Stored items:
<<<<
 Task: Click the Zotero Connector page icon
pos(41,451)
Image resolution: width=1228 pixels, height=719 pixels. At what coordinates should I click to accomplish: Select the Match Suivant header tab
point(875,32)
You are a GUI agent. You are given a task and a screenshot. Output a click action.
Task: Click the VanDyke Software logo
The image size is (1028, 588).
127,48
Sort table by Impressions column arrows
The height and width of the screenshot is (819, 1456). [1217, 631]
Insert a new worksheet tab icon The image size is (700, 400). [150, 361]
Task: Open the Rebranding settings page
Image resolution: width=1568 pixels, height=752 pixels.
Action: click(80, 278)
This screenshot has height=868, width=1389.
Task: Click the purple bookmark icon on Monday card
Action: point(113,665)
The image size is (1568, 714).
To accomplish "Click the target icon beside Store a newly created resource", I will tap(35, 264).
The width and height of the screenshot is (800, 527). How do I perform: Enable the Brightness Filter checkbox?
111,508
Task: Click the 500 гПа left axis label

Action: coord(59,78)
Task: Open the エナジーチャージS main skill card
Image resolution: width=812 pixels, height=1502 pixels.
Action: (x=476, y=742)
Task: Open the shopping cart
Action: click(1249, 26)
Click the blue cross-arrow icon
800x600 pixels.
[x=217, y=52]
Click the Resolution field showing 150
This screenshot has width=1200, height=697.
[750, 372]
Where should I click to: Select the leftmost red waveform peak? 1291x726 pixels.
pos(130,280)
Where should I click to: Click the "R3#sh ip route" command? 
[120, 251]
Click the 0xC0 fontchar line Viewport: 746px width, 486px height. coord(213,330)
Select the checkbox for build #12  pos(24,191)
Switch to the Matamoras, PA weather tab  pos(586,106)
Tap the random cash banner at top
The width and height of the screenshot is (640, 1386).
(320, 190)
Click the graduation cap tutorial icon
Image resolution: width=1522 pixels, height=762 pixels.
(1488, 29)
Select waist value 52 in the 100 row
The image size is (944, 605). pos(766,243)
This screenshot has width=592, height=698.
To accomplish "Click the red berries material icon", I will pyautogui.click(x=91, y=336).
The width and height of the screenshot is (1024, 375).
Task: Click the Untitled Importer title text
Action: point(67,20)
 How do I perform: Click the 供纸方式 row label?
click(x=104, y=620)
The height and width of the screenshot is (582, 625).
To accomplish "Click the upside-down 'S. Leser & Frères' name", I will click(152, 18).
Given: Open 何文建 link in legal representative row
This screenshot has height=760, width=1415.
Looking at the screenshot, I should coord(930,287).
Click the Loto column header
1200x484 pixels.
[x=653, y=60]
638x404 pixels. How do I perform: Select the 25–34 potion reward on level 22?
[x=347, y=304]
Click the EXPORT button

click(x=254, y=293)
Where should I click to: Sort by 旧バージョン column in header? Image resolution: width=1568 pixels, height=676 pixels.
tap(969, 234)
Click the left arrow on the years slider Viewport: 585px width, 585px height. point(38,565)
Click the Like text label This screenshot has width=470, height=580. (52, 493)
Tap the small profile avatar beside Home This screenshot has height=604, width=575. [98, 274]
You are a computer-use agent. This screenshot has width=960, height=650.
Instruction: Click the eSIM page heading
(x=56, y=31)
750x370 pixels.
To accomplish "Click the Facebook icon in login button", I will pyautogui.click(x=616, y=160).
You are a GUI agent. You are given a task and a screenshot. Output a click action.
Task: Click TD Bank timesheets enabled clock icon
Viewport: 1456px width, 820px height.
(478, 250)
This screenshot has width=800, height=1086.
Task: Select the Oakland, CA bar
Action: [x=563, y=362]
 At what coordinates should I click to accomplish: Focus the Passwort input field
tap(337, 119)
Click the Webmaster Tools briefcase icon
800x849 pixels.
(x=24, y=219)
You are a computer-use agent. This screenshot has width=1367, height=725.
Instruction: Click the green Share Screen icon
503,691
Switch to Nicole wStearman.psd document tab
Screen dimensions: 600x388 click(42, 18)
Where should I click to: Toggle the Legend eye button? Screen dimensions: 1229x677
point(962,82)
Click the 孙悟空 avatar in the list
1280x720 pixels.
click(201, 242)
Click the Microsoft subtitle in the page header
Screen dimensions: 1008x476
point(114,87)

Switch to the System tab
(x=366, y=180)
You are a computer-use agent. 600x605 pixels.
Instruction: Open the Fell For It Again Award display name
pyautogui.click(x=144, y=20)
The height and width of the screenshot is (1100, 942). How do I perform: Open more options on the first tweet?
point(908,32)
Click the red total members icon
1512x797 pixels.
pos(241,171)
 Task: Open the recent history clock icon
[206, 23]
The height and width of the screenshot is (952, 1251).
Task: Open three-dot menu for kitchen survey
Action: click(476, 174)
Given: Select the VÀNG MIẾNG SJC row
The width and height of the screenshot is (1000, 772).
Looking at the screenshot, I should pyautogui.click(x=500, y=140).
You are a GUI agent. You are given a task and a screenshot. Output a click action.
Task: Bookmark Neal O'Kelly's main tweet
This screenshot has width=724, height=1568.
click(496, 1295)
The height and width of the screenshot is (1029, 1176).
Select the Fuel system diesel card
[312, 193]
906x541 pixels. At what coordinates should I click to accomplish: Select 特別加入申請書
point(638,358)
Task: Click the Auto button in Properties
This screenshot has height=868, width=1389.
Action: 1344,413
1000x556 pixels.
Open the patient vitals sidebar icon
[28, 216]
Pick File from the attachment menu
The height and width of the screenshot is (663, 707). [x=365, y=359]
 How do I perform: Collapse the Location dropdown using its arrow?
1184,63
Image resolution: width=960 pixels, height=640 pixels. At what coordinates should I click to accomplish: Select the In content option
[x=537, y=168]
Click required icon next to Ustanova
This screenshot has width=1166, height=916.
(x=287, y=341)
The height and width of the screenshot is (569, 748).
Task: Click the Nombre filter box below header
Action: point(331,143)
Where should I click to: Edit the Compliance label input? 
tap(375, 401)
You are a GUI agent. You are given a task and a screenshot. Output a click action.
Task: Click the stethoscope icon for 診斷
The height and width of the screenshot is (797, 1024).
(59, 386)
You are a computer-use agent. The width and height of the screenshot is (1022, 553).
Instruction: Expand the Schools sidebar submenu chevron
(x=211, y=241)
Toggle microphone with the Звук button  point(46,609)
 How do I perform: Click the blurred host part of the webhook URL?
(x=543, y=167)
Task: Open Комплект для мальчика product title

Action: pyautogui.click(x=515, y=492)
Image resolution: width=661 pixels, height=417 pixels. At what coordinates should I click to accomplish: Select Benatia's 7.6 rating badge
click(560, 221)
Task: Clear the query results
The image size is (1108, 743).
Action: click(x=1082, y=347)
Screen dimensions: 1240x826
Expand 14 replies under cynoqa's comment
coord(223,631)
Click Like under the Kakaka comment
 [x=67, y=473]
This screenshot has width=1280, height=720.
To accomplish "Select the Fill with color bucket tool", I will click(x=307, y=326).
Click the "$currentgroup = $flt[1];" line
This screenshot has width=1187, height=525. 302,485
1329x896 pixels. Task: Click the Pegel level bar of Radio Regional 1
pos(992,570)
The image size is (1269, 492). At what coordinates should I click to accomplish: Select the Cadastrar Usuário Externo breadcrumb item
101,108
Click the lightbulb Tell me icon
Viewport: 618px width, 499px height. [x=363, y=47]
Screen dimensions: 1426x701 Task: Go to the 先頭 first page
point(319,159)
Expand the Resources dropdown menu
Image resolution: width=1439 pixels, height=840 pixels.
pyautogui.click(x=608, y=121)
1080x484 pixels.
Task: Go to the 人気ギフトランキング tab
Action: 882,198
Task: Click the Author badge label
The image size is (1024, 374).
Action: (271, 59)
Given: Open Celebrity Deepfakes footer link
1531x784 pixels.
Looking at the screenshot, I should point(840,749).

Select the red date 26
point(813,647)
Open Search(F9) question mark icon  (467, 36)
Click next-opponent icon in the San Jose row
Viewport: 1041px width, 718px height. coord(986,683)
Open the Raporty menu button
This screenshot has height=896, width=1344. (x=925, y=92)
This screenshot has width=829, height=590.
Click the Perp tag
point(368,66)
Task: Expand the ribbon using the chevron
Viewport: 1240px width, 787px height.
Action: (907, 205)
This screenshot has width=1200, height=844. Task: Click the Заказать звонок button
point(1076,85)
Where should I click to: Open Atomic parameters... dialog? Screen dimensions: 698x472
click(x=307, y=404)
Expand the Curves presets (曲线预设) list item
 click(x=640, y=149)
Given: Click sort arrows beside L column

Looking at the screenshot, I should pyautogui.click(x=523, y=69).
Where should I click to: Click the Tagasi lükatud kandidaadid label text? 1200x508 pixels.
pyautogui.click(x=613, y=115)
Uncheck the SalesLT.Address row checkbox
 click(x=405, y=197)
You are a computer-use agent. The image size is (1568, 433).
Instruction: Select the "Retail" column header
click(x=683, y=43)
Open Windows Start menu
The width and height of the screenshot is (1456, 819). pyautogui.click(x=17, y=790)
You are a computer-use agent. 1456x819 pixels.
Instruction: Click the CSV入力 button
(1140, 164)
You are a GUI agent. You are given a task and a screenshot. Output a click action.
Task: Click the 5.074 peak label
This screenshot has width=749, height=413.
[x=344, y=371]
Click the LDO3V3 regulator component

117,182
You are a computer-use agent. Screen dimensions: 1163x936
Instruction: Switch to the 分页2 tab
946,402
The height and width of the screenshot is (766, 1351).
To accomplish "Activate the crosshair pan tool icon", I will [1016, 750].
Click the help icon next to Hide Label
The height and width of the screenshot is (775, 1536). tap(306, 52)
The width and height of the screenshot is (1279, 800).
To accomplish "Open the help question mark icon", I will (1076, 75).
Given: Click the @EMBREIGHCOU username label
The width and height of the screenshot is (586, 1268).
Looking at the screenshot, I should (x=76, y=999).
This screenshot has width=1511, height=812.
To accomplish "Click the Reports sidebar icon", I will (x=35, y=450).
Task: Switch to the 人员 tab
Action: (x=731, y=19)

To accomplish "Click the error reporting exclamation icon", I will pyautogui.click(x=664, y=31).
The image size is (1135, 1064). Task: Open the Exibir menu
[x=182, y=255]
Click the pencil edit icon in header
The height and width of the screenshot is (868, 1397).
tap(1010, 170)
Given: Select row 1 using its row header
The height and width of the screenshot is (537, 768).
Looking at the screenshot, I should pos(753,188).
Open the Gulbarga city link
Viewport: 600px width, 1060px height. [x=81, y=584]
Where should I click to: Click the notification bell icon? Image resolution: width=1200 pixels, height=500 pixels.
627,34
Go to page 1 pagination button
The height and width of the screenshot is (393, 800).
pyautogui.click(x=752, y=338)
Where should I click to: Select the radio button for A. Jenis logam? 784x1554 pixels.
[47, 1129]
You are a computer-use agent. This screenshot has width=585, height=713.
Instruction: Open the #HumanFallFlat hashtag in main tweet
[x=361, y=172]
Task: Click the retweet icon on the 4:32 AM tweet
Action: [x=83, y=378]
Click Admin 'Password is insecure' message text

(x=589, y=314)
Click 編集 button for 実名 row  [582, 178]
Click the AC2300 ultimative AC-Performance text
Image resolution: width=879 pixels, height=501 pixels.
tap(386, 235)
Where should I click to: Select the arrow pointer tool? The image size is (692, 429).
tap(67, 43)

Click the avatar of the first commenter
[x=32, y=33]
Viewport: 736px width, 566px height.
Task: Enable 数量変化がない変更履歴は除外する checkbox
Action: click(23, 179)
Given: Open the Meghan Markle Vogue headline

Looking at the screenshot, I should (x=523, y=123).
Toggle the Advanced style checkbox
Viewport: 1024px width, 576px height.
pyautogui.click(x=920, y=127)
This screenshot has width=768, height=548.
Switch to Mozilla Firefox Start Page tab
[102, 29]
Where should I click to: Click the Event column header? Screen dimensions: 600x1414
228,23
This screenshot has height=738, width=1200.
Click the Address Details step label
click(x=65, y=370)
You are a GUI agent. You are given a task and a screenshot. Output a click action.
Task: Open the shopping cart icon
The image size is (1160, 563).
>>>>
TO DO: The answer is the run of lines above from the line containing "Open Windows Start menu" through the line containing "This screenshot has width=1511, height=812.", copied exactly and alone.

RESULT BELOW:
Open Windows Start menu
The width and height of the screenshot is (1456, 819). pyautogui.click(x=17, y=790)
You are a computer-use agent. 1456x819 pixels.
Instruction: Click the CSV入力 button
(1140, 164)
You are a GUI agent. You are given a task and a screenshot. Output a click action.
Task: Click the 5.074 peak label
This screenshot has width=749, height=413.
[x=344, y=371]
Click the LDO3V3 regulator component

117,182
You are a computer-use agent. Screen dimensions: 1163x936
Instruction: Switch to the 分页2 tab
946,402
The height and width of the screenshot is (766, 1351).
To accomplish "Activate the crosshair pan tool icon", I will [1016, 750].
Click the help icon next to Hide Label
The height and width of the screenshot is (775, 1536). tap(306, 52)
The width and height of the screenshot is (1279, 800).
To accomplish "Open the help question mark icon", I will (1076, 75).
Given: Click the @EMBREIGHCOU username label
The width and height of the screenshot is (586, 1268).
Looking at the screenshot, I should (x=76, y=999).
This screenshot has width=1511, height=812.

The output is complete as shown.